| FRAGMENTO |
════════════════

Entre 1978 y 1983, reverberando en ese estrecho aunque entusiasta ecosistema artístico, ejecutó acciones que incluyeron exhibiciones, filmación de parte de un film, cofundó la Asociación de Fotógrafos Independientes (AFI) y, claro, tomó gran cantidad de fotografías: “Cuando llegué a Chile, había momentos en que el toque de queda era a las 12 de la noche; en otros momentos a las 10. Noche no había. Incluso de día vivíamos un poco de noche. Era un momento oscuro donde uno iba a esos lugares a refugiarse. Y yo he tenido muy buenos amigos poetas y creadores de todo tipo que se refugiaban en los bares”.
Carrusel de melancolías lleva por título la muestra que actualmente se exhibe en Fundación Larivière (Caboto 564, CABA), nutrida con 65 fotografías, que cuenta con la curaduría de Alexis Fabry y el diseño expositivo de Juan Lobianco –más un libro bilingüe con textos de Felipe Tupper–. Figuras fantasmales, etéreas, de contornos evanescentes, tironeadas por la prepotencia devastadora del olvido. Hoy eso que ya no está combate en la tensión subyacente de la imagen impresa; un dispositivo simbólico –el tiempo como agente omnipresente– tejido con las piezas que extrae de oscuros yacimientos para dilatar los límites de la belleza y el terror por vivir. Así, la aspiración a otra cosa que hay en los sujetos posibilita una apertura hacia esa zona que reconoce su infinito, hacia esa sustancia que no puede reducirse a lo genérico de la especie, sino que es el sujeto en y por sí mismo. El “éxtasis de la vida y el horror de la vida” del que hablaba Baudelaire. Con ese recurso llegan hasta el observador senderos insospechados de asociación que incorpora para la creación del universo de analogías personales. En la caligrafía íntima de la contemplación.

════════════════

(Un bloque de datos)
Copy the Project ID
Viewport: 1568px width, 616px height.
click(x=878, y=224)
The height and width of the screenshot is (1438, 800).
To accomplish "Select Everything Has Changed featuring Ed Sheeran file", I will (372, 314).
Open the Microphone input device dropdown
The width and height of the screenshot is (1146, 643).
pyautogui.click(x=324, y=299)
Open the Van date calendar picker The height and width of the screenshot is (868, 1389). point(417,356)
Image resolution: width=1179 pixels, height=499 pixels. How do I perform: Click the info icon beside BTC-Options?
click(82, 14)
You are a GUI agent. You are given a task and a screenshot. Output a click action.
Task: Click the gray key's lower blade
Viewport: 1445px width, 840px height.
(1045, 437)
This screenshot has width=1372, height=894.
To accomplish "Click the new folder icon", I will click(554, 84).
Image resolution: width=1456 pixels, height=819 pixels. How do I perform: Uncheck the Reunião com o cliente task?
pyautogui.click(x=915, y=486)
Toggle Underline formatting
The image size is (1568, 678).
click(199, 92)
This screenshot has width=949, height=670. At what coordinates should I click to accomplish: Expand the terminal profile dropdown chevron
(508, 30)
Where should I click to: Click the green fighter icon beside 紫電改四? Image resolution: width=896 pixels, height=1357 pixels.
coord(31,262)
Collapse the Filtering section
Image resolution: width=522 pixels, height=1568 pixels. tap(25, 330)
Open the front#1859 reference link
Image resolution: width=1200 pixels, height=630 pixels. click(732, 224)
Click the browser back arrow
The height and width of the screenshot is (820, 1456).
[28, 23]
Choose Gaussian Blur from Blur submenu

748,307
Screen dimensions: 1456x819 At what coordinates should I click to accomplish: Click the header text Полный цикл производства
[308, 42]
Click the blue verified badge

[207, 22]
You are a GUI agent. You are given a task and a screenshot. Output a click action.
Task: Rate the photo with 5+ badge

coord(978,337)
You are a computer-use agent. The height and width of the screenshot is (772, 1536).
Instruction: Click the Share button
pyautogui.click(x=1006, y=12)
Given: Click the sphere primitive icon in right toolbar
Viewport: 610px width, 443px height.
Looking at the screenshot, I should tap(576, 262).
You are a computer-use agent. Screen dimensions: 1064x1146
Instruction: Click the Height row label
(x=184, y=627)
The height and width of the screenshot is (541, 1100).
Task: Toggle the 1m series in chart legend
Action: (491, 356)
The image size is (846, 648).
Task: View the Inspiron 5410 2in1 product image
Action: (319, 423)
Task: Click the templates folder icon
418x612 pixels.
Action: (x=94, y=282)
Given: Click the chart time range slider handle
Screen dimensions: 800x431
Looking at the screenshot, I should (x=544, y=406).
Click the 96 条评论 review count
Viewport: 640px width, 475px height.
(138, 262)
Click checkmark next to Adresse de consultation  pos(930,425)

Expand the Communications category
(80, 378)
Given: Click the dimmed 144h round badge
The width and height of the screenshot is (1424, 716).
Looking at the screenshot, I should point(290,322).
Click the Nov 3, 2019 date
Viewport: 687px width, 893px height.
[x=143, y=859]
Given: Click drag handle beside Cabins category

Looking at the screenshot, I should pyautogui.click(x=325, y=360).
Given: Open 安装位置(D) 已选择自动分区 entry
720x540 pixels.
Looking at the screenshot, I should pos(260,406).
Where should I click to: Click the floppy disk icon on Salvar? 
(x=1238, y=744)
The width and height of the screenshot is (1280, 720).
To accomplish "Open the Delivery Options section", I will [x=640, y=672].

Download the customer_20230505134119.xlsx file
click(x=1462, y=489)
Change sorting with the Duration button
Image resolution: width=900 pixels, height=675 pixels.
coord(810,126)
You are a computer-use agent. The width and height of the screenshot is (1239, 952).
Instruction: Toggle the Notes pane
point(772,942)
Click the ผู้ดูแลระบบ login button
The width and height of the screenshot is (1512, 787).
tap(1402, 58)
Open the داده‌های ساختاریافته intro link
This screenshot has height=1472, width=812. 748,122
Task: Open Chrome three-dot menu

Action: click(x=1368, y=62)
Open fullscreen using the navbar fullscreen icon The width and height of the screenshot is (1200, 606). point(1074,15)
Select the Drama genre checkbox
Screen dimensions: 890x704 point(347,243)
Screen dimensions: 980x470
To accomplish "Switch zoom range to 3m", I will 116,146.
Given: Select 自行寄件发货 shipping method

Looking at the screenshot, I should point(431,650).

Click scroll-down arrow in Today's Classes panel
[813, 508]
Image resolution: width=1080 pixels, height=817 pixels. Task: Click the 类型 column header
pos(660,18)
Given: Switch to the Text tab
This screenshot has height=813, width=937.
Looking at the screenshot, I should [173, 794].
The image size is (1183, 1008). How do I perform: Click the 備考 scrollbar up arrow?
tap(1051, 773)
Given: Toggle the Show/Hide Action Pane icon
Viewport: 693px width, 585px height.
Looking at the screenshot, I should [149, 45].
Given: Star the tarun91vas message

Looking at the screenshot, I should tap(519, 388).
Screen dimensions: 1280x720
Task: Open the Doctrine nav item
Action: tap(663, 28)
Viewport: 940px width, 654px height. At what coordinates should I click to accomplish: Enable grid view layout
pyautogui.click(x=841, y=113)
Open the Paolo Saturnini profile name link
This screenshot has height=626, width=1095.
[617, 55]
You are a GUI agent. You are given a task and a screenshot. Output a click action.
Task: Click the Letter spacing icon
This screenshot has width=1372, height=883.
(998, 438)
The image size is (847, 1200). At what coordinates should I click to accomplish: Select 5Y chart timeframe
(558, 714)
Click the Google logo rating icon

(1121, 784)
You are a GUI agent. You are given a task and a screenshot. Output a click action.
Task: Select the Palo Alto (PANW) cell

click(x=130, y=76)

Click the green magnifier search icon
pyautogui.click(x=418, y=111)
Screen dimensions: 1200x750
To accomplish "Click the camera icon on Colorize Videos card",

════════════════

| OBJETIVOS |
1/ Presenta como lista numerada, sin las líneas en blanco, el tramo de los registros que va desde la línea que contiene "The image size is (847, 1200)." hasta el final de los registros.
2/ Prolonga el fragmento sobre la muestra Carrusel de melancolías a partir de donde termina.

| RESPUESTAS |
1/
1. The image size is (847, 1200). At what coordinates should I click to accomplish: Select 5Y chart timeframe
2. (558, 714)
3. Click the Google logo rating icon
4. (1121, 784)
5. You are a GUI agent. You are given a task and a screenshot. Output a click action.
6. Task: Select the Palo Alto (PANW) cell
7. click(x=130, y=76)
8. Click the green magnifier search icon
9. pyautogui.click(x=418, y=111)
10. Screen dimensions: 1200x750
11. To accomplish "Click the camera icon on Colorize Videos card",

2/
—¿Sentís nostalgia por ese universo que ya no existe, que la muestra intenta recuperar?
—No sé si tengo nostalgia de esa época o tengo más bien nostalgia de algo que todavía no he vivido y que podría parecerse a aquello. Pero sí es cierto que el mundo se transformó en otra cosa. La realidad actual es muy dura, áspera, con un capitalismo salvaje, el sentido de la vida es totalmente diferente al que yo conocí. Es como un poshumanismo. A finales de los ochenta, principios de los noventa, esos bares que yo retraté estaban extinguiéndose, anunciaban su fulgor final. Eran las últimas luces. Sin embargo, creo que todavía hay lugares que mantienen ese sentido del santuario, porque son como tabernas, tabernáculos también y de alguna cierta manera hay lugares que uno siempre busca donde hay ese remanso. Por ejemplo, el sitio donde vivo actualmente (en las afueras de Carahue, al sur de Chile), que no tiene nada que ver con una ciudad, es un poco un escondite de ese mundo espantoso que vivimos. De todos modos, podría decirte que hay ciertos bares a los que me gustaría volver a entrar. Empujar una puerta como aquella, sentir que están todavía los amigos que están ahí hablando y fumando. Nos reíamos mucho, se bebía, había como un goce que hoy día no está. Eso tal vez lo echo de menos. Sí, es cierto.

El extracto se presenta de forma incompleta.